Robbie and Elordi Bring Wuthering Heights to the Big Screen: What to Expect?

by

in

Margot Robbie and Jacob Elordi are set to star in Emerald Fennell’s upcoming film adaptation of Emily Brontë’s classic novel, Wuthering Heights.

The casting news was initially reported by Justin Kroll at Deadline, detailing that the film will be financed by MRC and produced by LuckyChap. This marks the third collaboration between Fennell and LuckyChap, the production company known for films like Saltburn and Promising Young Woman, the latter of which earned Fennell an Academy Award for Best Original Screenplay.

Filming for Wuthering Heights is scheduled to begin in the UK in 2025, with Robbie taking on the role of Catherine Earnshaw and Elordi portraying Heathcliff. The original novel, published in 1850, explores the complex relationships between the Earnshaw and Linton families and their connection with Heathcliff, who is raised as a foster son in the Earnshaw household.

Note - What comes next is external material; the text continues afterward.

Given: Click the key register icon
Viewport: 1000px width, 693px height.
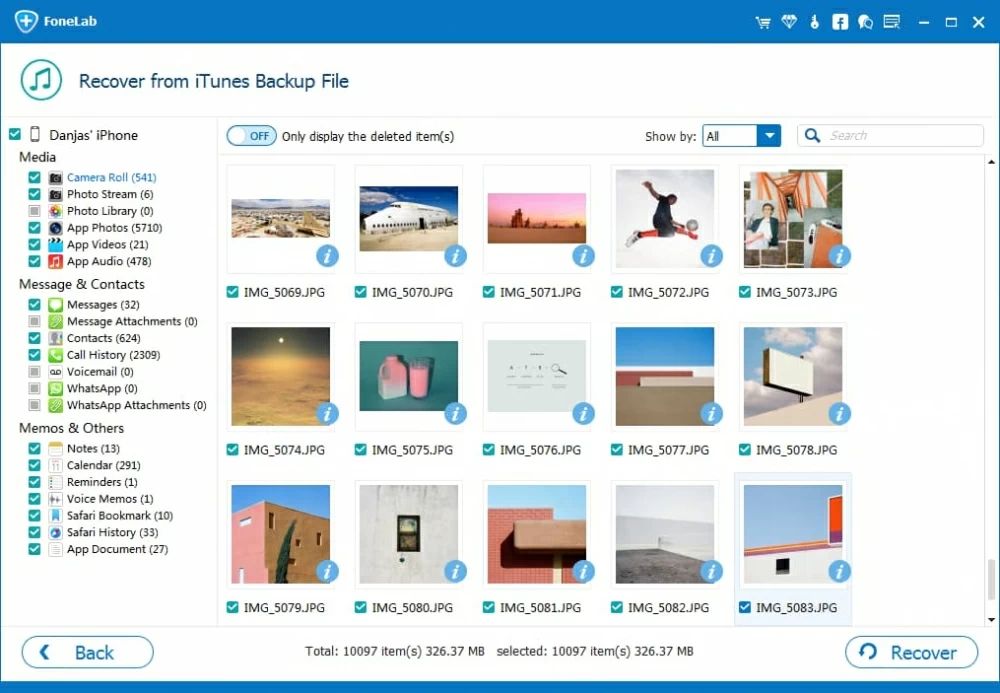Looking at the screenshot, I should tap(815, 22).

There has been some controversy surrounding the casting of Elordi, a white Australian actor, as Heathcliff, as the character is described as dark-skinned in the novel.

Robbie recently starred and produced the successful Barbie film, which grossed $1.4 billion worldwide and received eight Oscar nominations, including Best Picture. She is set to appear next in Kogonada’s A Big Bold Beautiful Journey, slated for release next year.

Elordi was featured in Fennell’s film Saltburn and also played Elvis Presley in Sofia Coppola’s Priscilla, which premiered in 2023. He has upcoming roles in Daniel Minahan’s On Swift Horses and a new adaptation of Frankenstein directed by Guillermo del Toro.

In an interview with Variety earlier this year, Robbie praised Fennell’s directorial talents in Saltburn, stating, “Emerald immerses you into a world so quickly. She’s so masterful at tone and plot…She gets in your brain and she kind of taps into the most depraved parts of it, so that you’re complicit in the story. That’s the watercooler moment — the thing that people are talking about two weeks afterwards.”

Fennell is a co-founder of LuckyChap, which has produced notable films like Barbie and Saltburn, as well as its first live off-Broadway production, The Big Gay Jamboree.